+++ Data section

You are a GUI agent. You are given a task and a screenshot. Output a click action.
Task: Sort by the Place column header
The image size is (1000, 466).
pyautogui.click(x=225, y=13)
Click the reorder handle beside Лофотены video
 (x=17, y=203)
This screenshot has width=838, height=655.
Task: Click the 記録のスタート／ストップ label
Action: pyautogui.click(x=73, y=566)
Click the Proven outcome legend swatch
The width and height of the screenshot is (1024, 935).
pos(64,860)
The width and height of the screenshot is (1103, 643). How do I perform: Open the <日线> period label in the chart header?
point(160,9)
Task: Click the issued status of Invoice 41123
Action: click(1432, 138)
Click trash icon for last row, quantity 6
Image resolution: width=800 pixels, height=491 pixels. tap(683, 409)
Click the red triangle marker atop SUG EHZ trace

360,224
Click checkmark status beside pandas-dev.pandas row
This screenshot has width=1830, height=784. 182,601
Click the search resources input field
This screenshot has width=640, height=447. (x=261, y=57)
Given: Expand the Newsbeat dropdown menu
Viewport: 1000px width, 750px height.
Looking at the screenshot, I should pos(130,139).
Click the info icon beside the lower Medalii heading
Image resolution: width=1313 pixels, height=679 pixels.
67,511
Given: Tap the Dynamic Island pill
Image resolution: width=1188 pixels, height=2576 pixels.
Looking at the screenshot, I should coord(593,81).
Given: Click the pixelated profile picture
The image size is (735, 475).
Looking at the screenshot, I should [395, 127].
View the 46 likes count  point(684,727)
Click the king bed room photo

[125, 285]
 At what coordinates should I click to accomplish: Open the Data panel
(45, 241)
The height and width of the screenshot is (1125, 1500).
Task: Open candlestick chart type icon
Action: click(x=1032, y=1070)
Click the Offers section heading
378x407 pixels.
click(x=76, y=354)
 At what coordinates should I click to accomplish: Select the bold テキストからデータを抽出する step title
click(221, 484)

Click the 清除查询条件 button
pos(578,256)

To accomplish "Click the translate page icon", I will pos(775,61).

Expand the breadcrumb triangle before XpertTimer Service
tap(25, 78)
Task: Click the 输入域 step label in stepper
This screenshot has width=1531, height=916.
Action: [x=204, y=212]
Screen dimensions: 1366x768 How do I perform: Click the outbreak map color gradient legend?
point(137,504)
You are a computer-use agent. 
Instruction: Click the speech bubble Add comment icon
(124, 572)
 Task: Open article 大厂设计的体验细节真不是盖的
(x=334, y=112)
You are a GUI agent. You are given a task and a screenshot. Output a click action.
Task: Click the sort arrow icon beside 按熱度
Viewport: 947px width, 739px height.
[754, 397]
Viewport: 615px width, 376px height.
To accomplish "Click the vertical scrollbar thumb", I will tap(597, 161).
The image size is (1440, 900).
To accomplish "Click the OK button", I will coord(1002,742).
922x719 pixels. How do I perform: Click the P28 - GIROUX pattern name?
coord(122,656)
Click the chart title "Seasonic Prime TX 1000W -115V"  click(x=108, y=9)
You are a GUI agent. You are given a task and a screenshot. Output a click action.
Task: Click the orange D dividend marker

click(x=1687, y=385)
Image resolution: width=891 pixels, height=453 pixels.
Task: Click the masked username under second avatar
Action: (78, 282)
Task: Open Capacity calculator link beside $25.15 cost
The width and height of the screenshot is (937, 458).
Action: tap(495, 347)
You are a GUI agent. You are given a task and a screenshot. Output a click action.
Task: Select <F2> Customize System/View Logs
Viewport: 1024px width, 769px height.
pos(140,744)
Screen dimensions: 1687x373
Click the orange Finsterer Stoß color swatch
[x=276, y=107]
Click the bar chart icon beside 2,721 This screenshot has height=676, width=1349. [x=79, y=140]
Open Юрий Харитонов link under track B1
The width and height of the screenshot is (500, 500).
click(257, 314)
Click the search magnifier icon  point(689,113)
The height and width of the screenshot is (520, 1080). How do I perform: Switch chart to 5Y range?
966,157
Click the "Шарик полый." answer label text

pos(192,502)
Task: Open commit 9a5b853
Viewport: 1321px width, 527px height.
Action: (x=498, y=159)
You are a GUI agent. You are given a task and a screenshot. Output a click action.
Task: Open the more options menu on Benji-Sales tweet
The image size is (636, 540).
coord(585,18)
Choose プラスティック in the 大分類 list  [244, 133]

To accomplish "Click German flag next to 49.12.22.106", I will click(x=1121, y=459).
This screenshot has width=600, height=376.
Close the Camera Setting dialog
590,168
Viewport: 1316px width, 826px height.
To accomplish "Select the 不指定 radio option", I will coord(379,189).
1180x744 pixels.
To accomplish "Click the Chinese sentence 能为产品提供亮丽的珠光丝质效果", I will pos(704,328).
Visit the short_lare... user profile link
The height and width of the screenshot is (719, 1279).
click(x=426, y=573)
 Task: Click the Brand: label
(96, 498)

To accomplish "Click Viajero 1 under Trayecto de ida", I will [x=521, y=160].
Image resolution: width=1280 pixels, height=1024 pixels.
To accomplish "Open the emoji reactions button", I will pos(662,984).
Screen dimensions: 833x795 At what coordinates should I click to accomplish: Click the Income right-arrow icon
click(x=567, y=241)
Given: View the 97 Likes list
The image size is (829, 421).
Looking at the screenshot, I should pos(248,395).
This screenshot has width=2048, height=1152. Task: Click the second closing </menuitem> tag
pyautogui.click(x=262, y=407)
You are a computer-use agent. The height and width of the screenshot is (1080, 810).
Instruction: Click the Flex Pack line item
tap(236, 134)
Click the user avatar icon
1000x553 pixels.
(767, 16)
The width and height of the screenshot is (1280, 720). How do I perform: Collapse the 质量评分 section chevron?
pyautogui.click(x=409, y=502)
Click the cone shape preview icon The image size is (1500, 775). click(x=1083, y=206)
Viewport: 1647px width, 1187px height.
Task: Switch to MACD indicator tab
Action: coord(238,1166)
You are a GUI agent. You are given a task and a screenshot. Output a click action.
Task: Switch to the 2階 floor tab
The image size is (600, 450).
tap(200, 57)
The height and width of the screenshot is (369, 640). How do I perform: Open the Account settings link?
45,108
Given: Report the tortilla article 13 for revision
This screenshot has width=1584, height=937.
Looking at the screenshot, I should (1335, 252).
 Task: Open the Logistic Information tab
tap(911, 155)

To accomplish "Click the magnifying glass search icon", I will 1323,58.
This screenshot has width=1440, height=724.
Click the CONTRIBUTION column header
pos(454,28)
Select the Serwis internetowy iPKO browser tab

++++++

» Work request
Line count for the word "list": please state how many lines of the records above contain it, and nothing else.

» Exercise result
2